Passage du texte:
#####

Jésus prouve qu’il n’est pas un fantôme car il a un corps, qui plus est, meurtri. Il invite à toucher et regarder. À éveiller ses sens, à ressentir autrement. À revenir vers ce qui est de l’ordre de la vie. Est-ce déjà ce changement de vie dont il parle plus tard ? Ce retournement, cette conversion : changer pour être pardonné et se pardonner toutes les fois où on a oublié ou négligé d’être amour. Un changement de vie s’accompagne d’un changement de regard, incite à changer de strate pour renouveler sa vision de ses propres croyances et de ses propres peurs. De ses conceptions aussi de ce qui est vivant ou mort.
Et là, Jésus, qu’est-ce qu’il fait ? Il les invite à revenir sur la strate terrestre, à laisser l’esprit pour revenir au corps, au terre-à-terre, au palpable, au connu, à la preuve de l’existence physique, au tangible. À ce stade il ne faut pas voir pour croire, mais toucher pour croire. Mais ça ne suffit pas. Leur joie les met en état de choc.

#####

Consigne donnée: Recopiez le passage sur Jésus qui n'est pas un fantôme depuis « Jésus prouve qu’il » jusqu'à « vivant ou mort. » inclus.

Extrait de données:
#####

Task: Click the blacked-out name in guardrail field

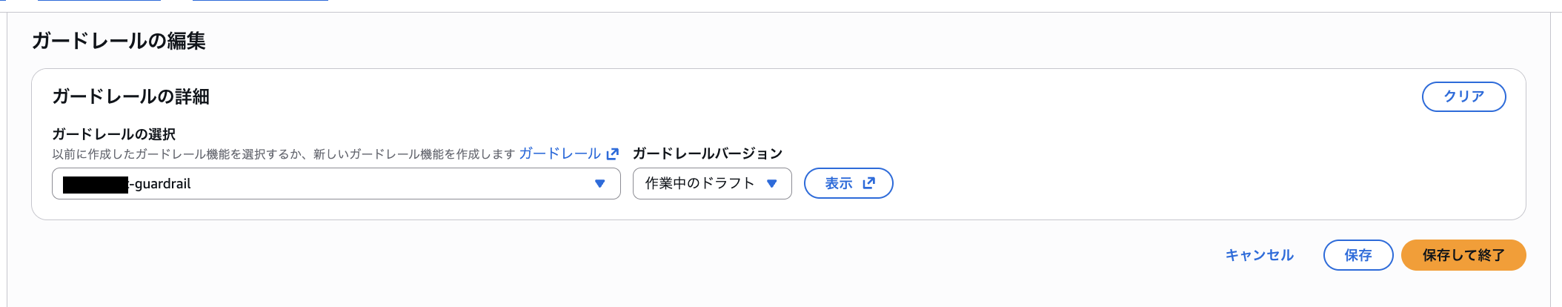Action: 96,184
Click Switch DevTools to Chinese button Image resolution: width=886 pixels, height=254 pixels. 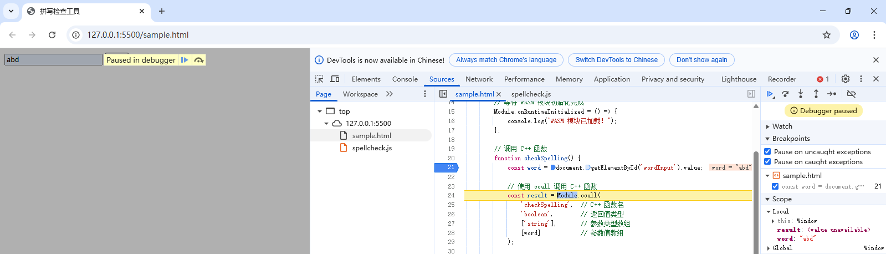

#####

Réponse complète:
Jésus prouve qu’il n’est pas un fantôme car il a un corps, qui plus est, meurtri. Il invite à toucher et regarder. À éveiller ses sens, à ressentir autrement. À revenir vers ce qui est de l’ordre de la vie. Est-ce déjà ce changement de vie dont il parle plus tard ? Ce retournement, cette conversion : changer pour être pardonné et se pardonner toutes les fois où on a oublié ou négligé d’être amour. Un changement de vie s’accompagne d’un changement de regard, incite à changer de strate pour renouveler sa vision de ses propres croyances et de ses propres peurs. De ses conceptions aussi de ce qui est vivant ou mort.